Je tente le raccourci du regard. De loin, les deux plateaux ont l’air aussi verts et bien rangés. Mais en m’approchant, je vois des tiges un peu plus fines, des feuilles moins régulières. Comme pour des lots d’images médicales, un jugement “ça se ressemble” peut rater ce qui compte vraiment.
Du coup je change de façon de faire. Pour chaque plant, je note des choses simples: taille, forme, rugosité des feuilles, zones plus claires ou plus sombres. Pour les images médicales, c’est pareil: on prend des mesures définies clairement, que tout le monde peut recalculer. On compare des mesures, pas une impression.

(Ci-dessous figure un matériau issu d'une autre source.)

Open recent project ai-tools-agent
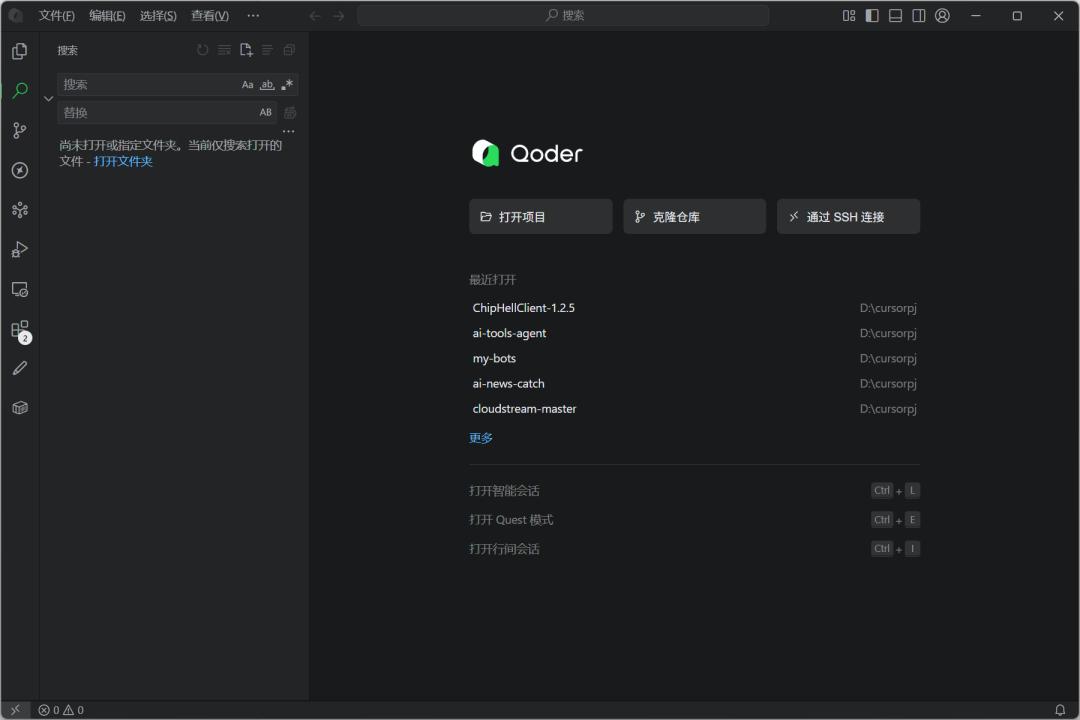 click(x=509, y=333)
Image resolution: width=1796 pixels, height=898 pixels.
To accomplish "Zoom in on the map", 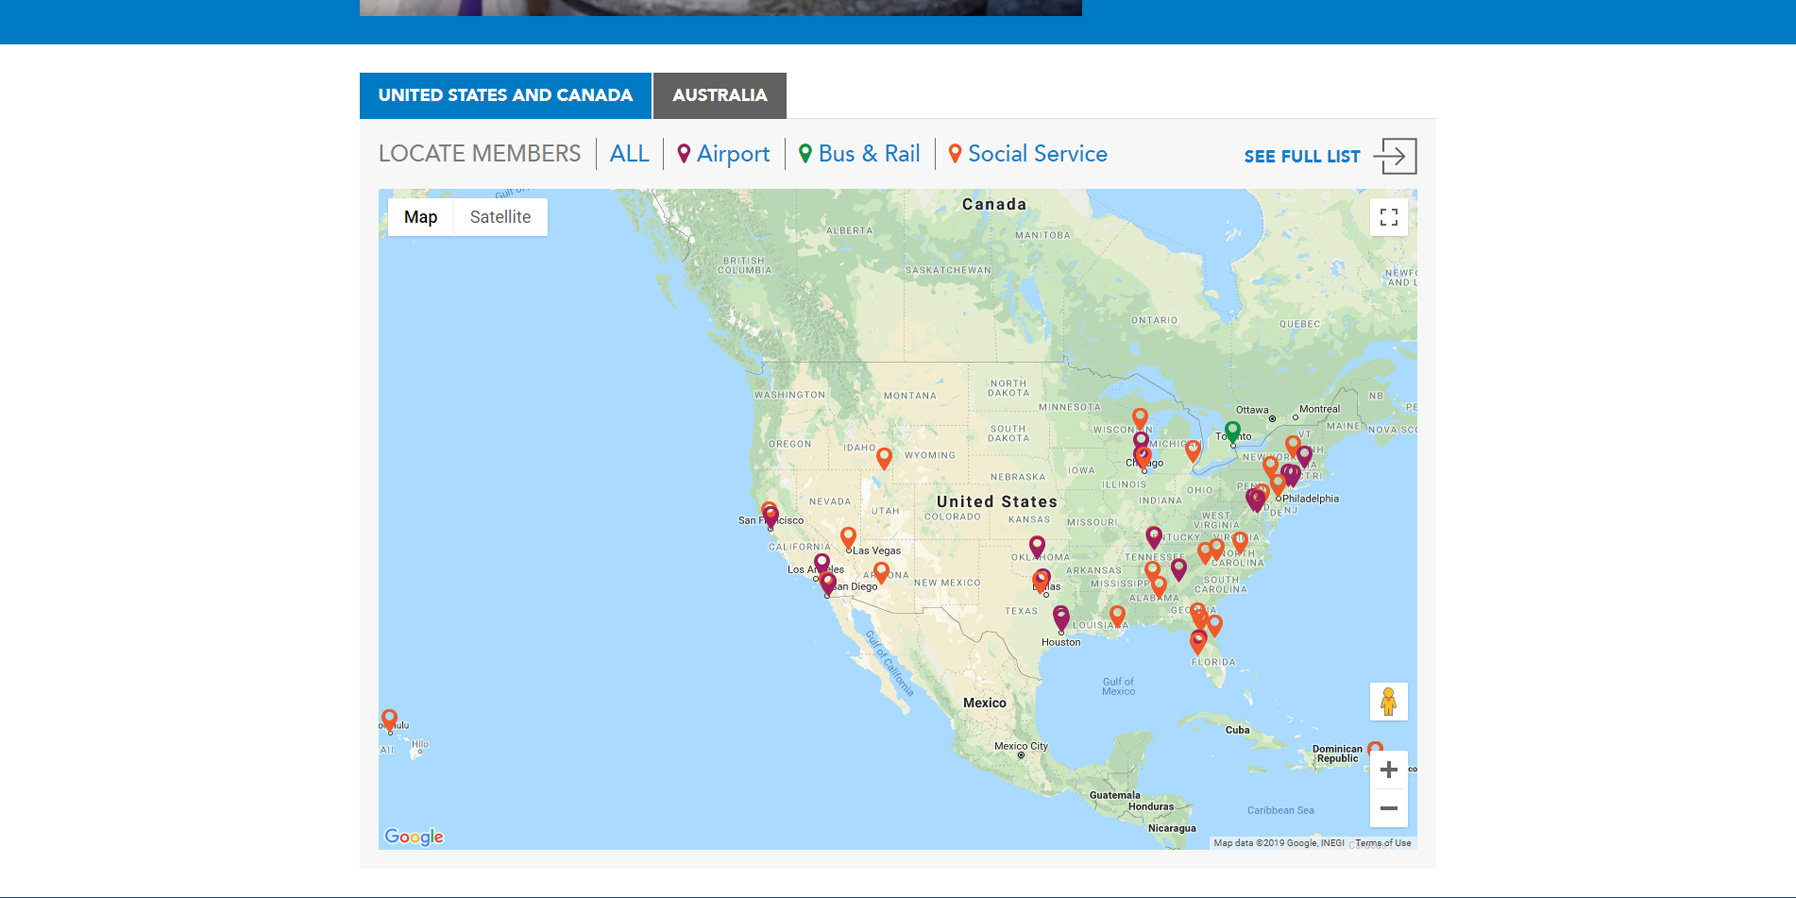I will (x=1388, y=770).
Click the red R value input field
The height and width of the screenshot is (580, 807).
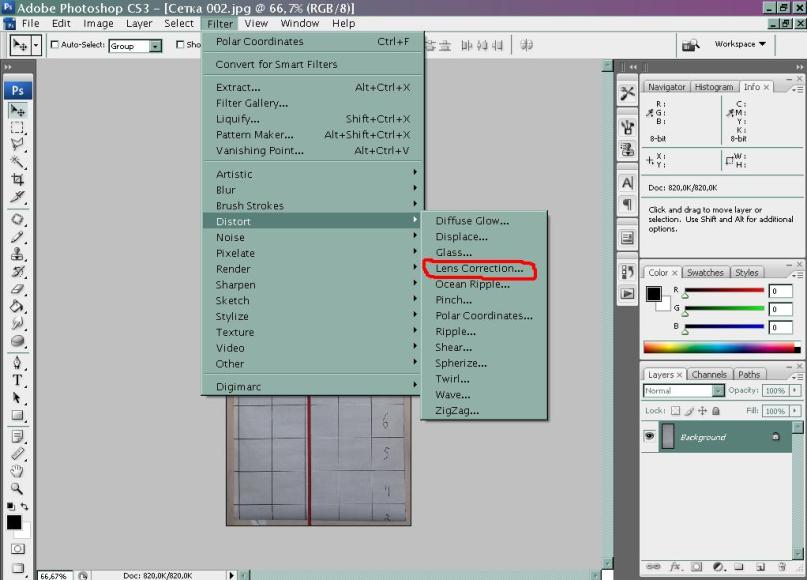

On ajoute trois astuces. On regarde aussi avec plusieurs filtres de lumière, pour faire ressortir des bords et des petites ondulations. On évite une règle qui se laisse déformer par un plant géant, on prend une échelle plus stable. Et on mesure les deux plateaux avec la même référence, celle du plateau de confiance.
Ensuite, chaque plateau devient un nuage de points sur ma feuille, fait de tous les plants et de toutes leurs mesures. Le score dit à quelle distance sont les deux nuages, en regardant leur “milieu” et leur dispersion. Et on compresse ce score pour qu’il reste lisible même quand ça s’éloigne beaucoup.
Au quai de chargement, cette distance devient un voyant. Les arrivages habituels restent près du plateau de confiance, les lots bizarres s’en écartent. Pour des images médicales, ça aide à repérer tôt celles qui ne viennent pas du “bon monde”, même si le changement est discret. On peut aussi résumer tout un lot en un signal facile à lire.
Même avec peu de plants sur le banc, ça tient mieux que le simple coup d’œil. Et si quelqu’un essaie de faire “joli” en surface, les filtres attrapent des détails qui sonnent faux. Le soir, je regarde mes deux plateaux: avant je disais “ça a l’air pareil”. Maintenant je peux montrer ce qui a vraiment bougé, trait par trait.